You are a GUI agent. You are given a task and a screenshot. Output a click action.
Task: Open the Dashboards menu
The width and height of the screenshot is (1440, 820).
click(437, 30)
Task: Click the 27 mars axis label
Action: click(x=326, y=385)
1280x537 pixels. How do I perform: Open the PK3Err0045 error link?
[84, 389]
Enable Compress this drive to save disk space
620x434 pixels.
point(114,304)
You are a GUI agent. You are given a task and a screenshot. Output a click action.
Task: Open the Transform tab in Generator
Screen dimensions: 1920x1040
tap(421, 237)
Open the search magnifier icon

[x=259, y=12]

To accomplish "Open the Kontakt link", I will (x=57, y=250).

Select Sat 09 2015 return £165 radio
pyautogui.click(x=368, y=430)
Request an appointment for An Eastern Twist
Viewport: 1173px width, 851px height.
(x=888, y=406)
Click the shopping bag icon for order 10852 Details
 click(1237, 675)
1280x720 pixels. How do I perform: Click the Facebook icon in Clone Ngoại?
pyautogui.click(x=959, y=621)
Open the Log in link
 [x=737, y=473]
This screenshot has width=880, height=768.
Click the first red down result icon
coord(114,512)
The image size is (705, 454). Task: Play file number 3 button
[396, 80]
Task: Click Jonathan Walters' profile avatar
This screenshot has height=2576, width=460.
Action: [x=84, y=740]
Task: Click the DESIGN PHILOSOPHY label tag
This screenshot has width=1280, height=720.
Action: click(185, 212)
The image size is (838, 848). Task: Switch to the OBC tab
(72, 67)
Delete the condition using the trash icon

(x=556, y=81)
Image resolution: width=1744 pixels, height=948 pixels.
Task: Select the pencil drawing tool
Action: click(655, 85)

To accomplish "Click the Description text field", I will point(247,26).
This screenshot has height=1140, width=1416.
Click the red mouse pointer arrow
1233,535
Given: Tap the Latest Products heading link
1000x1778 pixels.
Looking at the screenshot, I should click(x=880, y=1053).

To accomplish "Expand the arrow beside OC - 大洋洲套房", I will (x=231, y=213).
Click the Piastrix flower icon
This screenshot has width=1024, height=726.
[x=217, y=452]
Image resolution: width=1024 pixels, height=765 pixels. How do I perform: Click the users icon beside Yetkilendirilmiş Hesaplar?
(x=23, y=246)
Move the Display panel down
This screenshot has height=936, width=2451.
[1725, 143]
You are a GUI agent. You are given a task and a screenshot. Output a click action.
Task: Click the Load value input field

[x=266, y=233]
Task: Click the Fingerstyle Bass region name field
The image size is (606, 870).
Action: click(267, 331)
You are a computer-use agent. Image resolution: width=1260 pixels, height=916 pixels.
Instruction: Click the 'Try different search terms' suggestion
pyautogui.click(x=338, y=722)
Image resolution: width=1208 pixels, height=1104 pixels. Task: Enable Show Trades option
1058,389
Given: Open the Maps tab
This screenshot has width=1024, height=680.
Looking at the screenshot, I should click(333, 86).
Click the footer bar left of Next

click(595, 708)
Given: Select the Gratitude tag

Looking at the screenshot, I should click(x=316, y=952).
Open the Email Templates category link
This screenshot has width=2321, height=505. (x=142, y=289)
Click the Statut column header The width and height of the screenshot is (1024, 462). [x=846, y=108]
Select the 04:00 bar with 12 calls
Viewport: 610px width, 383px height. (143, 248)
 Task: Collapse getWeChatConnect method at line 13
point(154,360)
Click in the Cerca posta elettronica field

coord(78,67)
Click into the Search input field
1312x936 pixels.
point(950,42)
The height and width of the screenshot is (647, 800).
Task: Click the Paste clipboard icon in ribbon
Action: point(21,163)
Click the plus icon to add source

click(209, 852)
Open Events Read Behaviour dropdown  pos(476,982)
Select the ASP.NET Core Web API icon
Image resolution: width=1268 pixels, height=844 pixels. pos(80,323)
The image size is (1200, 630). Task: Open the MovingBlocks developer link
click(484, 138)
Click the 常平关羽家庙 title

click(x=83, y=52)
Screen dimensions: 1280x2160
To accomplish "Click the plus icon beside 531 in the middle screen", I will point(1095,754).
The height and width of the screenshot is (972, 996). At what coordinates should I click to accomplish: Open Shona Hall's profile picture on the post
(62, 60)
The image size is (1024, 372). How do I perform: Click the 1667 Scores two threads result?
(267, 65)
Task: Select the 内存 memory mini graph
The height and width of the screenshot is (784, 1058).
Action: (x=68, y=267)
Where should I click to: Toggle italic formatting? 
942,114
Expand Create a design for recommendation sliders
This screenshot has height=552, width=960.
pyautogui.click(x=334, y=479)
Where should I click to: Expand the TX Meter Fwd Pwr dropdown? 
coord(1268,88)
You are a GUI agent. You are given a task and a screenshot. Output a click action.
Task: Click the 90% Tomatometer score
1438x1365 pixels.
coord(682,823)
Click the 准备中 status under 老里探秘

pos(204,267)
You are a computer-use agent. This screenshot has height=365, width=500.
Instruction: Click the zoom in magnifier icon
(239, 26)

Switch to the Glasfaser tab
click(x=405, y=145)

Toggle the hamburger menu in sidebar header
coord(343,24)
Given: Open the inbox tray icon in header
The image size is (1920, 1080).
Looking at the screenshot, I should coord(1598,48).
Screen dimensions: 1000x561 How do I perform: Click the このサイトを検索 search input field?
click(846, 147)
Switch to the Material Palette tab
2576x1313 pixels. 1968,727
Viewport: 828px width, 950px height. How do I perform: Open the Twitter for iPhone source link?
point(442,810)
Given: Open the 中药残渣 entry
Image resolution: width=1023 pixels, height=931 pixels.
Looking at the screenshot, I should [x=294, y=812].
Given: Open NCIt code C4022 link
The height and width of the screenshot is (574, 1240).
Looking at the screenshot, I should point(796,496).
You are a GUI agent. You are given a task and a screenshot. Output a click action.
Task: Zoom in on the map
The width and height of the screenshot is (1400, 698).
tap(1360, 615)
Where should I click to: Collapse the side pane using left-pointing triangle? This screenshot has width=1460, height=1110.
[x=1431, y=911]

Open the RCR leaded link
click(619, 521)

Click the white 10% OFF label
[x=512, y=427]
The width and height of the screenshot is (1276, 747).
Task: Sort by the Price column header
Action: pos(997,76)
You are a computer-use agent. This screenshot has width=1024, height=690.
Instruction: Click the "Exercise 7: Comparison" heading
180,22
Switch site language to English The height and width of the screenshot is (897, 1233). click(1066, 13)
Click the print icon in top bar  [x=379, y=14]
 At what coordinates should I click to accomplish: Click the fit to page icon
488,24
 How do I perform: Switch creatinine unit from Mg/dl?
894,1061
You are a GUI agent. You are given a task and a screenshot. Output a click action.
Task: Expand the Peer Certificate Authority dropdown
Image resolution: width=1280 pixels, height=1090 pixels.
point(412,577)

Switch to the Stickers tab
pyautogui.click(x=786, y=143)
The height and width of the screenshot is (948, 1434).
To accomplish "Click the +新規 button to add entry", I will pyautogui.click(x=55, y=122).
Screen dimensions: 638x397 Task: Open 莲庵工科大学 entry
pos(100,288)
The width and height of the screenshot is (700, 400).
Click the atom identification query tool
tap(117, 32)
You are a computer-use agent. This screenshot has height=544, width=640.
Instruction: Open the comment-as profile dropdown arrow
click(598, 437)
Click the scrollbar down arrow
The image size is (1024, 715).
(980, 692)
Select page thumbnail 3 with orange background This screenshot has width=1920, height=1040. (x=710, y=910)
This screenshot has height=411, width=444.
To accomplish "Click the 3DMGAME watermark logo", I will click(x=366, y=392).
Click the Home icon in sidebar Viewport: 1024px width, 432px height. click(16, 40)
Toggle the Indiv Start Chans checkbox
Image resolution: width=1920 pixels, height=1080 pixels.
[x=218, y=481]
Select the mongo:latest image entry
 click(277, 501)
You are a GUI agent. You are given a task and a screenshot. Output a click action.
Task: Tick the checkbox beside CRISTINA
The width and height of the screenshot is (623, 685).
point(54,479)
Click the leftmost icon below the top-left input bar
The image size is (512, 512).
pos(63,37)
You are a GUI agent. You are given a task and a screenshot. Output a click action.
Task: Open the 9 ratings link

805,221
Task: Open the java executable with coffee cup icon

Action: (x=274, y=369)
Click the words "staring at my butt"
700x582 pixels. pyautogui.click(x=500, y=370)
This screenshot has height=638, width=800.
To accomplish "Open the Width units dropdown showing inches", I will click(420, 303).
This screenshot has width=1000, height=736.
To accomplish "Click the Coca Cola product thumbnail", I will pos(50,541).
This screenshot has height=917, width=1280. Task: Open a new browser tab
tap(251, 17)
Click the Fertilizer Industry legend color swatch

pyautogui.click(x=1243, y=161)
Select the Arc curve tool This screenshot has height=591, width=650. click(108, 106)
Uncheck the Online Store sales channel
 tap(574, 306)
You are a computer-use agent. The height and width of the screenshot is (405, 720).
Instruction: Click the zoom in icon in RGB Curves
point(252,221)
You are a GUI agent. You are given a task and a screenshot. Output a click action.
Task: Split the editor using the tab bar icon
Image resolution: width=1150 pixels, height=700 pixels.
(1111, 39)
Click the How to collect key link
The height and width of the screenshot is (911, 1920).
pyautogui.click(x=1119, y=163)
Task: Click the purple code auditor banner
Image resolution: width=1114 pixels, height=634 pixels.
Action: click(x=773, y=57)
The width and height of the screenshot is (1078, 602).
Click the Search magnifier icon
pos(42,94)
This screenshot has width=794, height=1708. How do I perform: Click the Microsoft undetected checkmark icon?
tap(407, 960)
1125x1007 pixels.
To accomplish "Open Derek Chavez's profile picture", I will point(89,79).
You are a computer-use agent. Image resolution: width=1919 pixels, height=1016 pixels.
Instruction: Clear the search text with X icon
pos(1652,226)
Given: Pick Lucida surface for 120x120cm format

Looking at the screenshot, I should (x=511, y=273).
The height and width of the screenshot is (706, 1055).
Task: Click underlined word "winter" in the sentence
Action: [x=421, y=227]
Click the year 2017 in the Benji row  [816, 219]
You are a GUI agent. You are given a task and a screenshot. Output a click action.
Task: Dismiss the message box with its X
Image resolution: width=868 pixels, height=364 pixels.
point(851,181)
————————
**What is needed:**
Your answer must consist only of the lines from the one with "1125x1007 pixels." through the final line of the entries, each retyped exactly.

**Exercise solution:**
1125x1007 pixels.
To accomplish "Open Derek Chavez's profile picture", I will point(89,79).
You are a computer-use agent. Image resolution: width=1919 pixels, height=1016 pixels.
Instruction: Clear the search text with X icon
pos(1652,226)
Given: Pick Lucida surface for 120x120cm format

Looking at the screenshot, I should (x=511, y=273).
The height and width of the screenshot is (706, 1055).
Task: Click underlined word "winter" in the sentence
Action: [x=421, y=227]
Click the year 2017 in the Benji row  [816, 219]
You are a GUI agent. You are given a task and a screenshot. Output a click action.
Task: Dismiss the message box with its X
Image resolution: width=868 pixels, height=364 pixels.
point(851,181)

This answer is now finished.